AIM OF THE TASK –
Print the lines from the one containing "The height and" through the end of the material below, both included, exactly as they appear and without pictures.

TASK MATERIAL –
=======

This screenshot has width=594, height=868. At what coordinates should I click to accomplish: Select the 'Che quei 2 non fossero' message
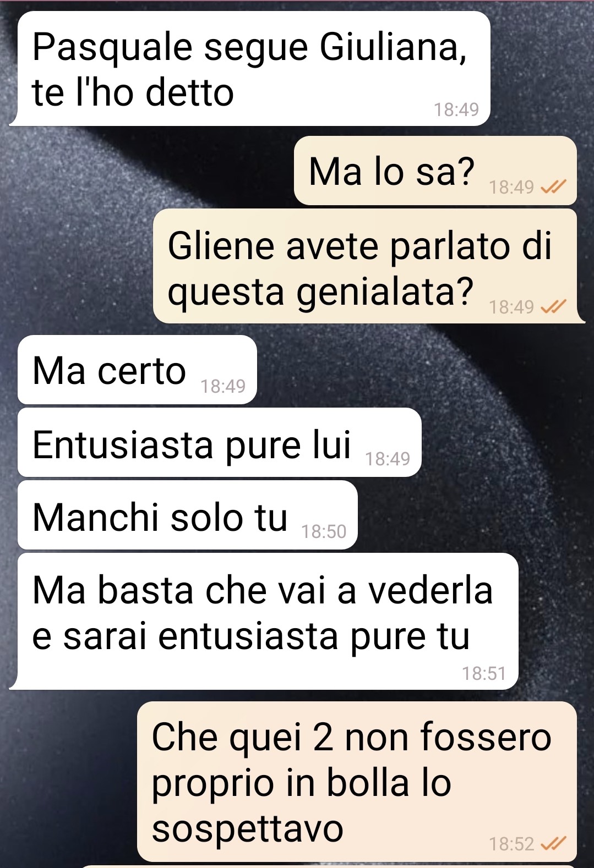[357, 782]
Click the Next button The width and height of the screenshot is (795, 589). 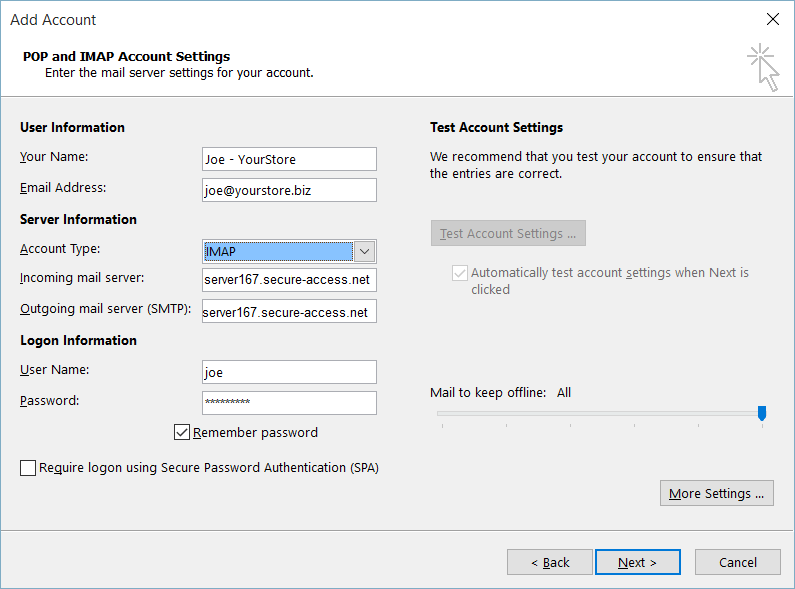[x=637, y=562]
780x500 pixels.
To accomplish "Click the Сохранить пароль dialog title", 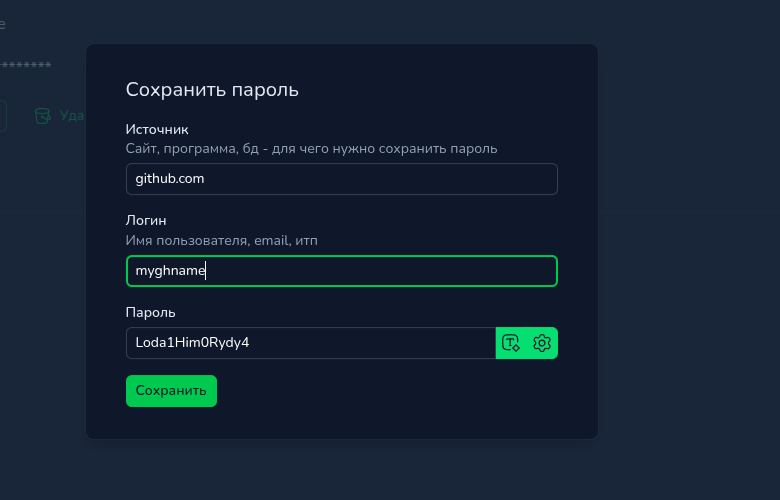I will click(212, 90).
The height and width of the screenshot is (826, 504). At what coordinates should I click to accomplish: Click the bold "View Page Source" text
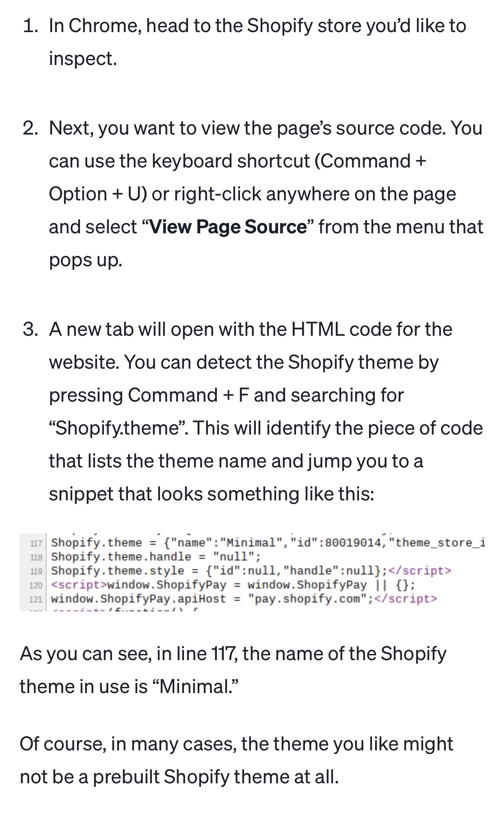coord(228,227)
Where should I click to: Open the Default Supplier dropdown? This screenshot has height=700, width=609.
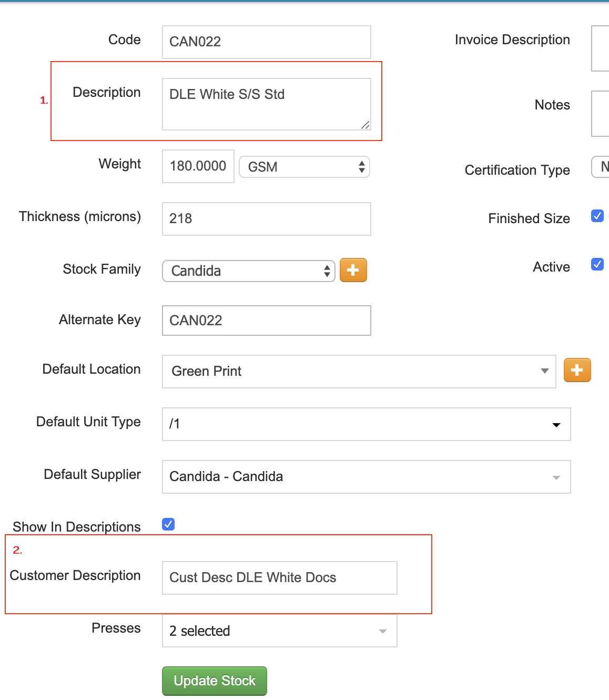point(366,477)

=======

ANSWER TO THE PROBLEM –
The height and width of the screenshot is (826, 504). At what coordinates should I click to accomplish: Click the bold "View Page Source" text
coord(228,227)
Where should I click to: Open the Default Supplier dropdown? This screenshot has height=700, width=609.
point(366,477)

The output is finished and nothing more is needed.